Shika Mountain – The Forgotten Guardian I

“Know when to rise and when to retreat

if you wish to see another sunrise”

– Himalayan muleteer saying –

There are mountains that quietly come under the heading of ‘understated beauty residing in plain site’; Shika Mountain in northwestern Yunnan Province, just kilometers west of Zhongdian, Gyalthang (or in its most recently purchased title, Shangrila) might easily fall into that category. Shika, like many such eruptions of stone, invite and tempt with their promise of ‘another place’ and another space. It is what lies beyond that interests, as opposed to its face.

What makes a mountain, a body of water or a simple tree sacred to the Tibetans is a belief in its earth-bound sanctity, an irony considering the very remoteness of the great mountain lands. Shika and its surroundings remain seen but little explored by all but that essential of the highlands, the yak.

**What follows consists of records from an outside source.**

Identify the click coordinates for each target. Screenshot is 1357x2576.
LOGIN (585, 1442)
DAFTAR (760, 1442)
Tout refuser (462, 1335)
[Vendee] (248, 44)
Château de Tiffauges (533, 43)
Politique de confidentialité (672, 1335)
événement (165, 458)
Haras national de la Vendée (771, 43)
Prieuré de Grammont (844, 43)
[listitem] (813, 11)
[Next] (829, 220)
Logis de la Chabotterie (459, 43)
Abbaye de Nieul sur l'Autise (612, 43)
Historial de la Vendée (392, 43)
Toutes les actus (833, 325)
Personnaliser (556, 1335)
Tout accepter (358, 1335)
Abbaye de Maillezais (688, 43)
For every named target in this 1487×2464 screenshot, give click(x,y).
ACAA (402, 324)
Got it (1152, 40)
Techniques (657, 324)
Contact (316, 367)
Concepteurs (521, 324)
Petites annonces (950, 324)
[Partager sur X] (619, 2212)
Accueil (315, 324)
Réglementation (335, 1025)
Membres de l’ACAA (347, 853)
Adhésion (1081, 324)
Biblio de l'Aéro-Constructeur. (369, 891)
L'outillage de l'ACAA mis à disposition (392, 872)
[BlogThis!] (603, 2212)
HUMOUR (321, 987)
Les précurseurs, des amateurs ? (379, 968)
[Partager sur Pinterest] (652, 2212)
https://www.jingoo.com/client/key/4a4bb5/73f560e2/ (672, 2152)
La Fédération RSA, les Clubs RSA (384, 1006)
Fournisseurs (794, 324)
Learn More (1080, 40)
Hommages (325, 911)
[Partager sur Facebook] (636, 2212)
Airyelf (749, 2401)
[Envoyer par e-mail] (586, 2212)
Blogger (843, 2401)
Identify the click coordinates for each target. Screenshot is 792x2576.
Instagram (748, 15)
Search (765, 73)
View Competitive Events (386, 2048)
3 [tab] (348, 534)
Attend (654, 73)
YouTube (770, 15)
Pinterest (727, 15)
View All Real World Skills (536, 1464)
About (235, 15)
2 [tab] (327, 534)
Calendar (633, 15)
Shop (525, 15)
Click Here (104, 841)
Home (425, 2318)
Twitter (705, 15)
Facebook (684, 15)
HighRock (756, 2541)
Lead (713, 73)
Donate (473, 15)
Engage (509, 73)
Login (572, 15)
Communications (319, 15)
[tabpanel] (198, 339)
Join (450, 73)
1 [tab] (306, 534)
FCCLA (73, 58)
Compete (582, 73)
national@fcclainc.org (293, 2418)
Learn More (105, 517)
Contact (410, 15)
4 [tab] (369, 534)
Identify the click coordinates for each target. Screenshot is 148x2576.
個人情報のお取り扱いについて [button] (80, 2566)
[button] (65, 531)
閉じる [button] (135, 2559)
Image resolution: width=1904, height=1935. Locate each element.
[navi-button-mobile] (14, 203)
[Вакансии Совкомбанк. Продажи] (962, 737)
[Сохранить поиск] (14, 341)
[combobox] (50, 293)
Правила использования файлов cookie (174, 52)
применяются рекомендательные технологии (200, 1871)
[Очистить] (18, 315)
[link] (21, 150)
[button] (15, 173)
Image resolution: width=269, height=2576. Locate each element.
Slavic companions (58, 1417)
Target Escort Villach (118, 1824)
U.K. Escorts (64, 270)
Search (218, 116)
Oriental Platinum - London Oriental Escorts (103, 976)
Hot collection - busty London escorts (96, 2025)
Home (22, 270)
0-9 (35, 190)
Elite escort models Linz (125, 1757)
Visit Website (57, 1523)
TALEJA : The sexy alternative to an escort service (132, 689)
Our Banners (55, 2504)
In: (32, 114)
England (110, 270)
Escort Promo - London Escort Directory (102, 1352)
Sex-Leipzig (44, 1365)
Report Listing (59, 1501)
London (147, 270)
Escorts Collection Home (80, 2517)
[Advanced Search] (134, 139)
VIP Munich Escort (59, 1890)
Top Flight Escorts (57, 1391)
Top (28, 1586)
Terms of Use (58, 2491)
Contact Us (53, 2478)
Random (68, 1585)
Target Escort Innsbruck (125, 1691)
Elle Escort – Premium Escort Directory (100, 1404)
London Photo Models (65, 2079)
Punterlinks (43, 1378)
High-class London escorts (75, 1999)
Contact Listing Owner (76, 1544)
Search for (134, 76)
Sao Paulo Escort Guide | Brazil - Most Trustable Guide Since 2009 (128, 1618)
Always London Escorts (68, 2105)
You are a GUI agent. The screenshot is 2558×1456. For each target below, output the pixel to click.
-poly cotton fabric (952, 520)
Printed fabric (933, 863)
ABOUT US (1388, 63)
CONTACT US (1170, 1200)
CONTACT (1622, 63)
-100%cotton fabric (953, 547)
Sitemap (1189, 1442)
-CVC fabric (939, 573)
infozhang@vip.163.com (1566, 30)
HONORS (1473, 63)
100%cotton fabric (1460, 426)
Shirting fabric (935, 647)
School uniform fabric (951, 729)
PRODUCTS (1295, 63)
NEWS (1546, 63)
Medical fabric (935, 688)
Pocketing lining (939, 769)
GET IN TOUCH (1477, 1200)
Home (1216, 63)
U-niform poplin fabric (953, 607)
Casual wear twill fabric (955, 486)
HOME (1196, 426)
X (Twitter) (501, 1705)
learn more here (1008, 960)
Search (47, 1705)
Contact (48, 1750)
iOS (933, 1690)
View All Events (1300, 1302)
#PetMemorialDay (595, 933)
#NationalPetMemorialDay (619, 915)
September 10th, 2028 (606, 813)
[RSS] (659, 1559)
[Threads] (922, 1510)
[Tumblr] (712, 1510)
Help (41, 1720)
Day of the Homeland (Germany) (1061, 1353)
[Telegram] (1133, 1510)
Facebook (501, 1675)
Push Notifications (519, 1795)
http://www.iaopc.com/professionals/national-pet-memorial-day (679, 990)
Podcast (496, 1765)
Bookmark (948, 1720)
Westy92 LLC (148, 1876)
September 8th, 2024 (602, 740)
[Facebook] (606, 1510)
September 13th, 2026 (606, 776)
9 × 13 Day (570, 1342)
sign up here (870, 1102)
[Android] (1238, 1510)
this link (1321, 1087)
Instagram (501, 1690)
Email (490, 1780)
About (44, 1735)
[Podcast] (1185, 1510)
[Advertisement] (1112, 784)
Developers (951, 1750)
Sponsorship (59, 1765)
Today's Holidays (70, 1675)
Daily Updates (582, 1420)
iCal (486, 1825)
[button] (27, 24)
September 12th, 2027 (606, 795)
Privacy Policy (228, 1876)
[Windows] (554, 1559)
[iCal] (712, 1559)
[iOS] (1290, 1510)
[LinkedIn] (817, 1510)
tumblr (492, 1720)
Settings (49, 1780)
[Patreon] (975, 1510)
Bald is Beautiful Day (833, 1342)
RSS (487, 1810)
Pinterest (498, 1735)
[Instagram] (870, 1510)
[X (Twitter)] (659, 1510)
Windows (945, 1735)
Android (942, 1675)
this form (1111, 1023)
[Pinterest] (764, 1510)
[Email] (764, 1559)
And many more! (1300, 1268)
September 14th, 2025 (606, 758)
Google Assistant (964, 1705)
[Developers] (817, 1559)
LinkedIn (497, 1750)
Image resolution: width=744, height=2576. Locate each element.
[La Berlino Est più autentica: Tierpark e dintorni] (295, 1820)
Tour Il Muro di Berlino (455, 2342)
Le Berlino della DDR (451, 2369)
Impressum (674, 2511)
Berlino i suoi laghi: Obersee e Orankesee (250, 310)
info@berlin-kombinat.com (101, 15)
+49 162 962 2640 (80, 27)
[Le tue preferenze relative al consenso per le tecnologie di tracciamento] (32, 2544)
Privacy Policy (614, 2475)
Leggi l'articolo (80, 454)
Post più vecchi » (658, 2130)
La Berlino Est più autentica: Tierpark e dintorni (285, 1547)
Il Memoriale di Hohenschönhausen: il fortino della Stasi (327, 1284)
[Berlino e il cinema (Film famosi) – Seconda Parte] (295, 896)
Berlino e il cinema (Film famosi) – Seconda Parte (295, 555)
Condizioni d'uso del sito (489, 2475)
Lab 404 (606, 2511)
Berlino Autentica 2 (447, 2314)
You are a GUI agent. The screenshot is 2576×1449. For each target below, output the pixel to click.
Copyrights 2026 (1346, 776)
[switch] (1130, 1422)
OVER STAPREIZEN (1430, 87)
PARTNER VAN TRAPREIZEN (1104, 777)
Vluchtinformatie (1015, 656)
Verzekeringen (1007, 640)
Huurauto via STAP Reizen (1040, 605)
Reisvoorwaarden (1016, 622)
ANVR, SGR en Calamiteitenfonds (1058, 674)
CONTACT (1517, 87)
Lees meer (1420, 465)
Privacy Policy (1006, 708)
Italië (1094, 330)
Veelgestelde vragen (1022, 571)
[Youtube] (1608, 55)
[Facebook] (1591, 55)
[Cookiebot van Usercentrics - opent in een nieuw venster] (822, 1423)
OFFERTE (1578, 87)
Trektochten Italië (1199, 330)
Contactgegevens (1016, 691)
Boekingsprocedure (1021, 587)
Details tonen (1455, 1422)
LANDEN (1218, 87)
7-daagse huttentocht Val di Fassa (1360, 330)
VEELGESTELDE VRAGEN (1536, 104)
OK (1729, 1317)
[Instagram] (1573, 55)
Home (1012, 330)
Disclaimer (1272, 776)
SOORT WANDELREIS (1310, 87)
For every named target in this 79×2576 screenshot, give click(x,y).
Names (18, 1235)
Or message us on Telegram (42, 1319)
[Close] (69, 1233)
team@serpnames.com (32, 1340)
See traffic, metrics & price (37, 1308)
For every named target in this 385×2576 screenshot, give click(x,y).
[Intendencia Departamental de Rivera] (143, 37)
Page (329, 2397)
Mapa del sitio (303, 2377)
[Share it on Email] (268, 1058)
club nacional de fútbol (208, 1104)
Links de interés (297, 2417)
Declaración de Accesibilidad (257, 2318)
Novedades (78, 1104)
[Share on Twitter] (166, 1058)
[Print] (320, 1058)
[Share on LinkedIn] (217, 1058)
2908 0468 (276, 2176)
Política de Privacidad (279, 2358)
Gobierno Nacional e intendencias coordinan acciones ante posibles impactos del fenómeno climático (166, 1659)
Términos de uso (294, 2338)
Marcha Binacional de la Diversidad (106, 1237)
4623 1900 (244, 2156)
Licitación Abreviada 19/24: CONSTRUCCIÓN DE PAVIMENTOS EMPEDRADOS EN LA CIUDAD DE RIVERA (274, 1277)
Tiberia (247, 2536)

Far from being immense, it is at 4,392 metres, more of a subtle block that leads to a range that in turn ushers one to more interesting places. Mountains the world over have this ability to hint and inspire of places in the mind – but beyond the eye. This very fundamental feature has eternally drawn wayward wanderers, adventurers, and masochists to the earth’s peaks.

Shika (in the local dialect of Tibetan Shi means sacred location, and Ka simply means place of offering or snow) is, like many Himalayan spires and ranges, part forlorn and part magnetic – drawing one closer to sate a curiosity and test mortality. It is a mountain that acts as a conduit to other lands, other mountain ranges and it holds a bit of magic. The valleys and passes beyond and behind lead northeastward toward the great snow mountains – toward the Himalayan Plateau and that powerful harbinger of water – the Yangtze. The surrounding valleys long ago played a modest part in ushering caravans laden with goods and bodies onto the more significant trade routes heading to the great market towns.


Claw lines scratch in its slopes tell of centuries of logging and transport by locals. Striating paths crawl up only to disappear in yet another fold of stone and forest. Villagers below the range often warn of winds that gust down upon them – the belief is the winds coming from the north or west out from the Himalayas are to be seen as warnings of pending storms. Wind too, like the sacred elements of wood, water and stone carries meaning that is measured in an unambiguous quote of Tibetans, “Wind is the origin of all things”.

Moving up into the greater Shika range my intention is (as always) to visit a place that is, from down below, completely unseen and unpredictable.

November and December brings the first signs of powerful change; ‘winter change’. My access route has remained the same for years – an aged pathway, etched into the earth heading upwards behind the village of Bulun. Striating at times, zigzagging at others, the pathway weaves upwards on a journey that is seemingly endless.

A steady plodding pace leads in hours to a white furious world of pellets driving horizontally through the shrieking air. It has become no less than a gorgeous winter tempest that in its force erases visual references. Mountain’s rampant power hints at why so many see its empires as sacred. Nothing dictates the natural elements within its great walls.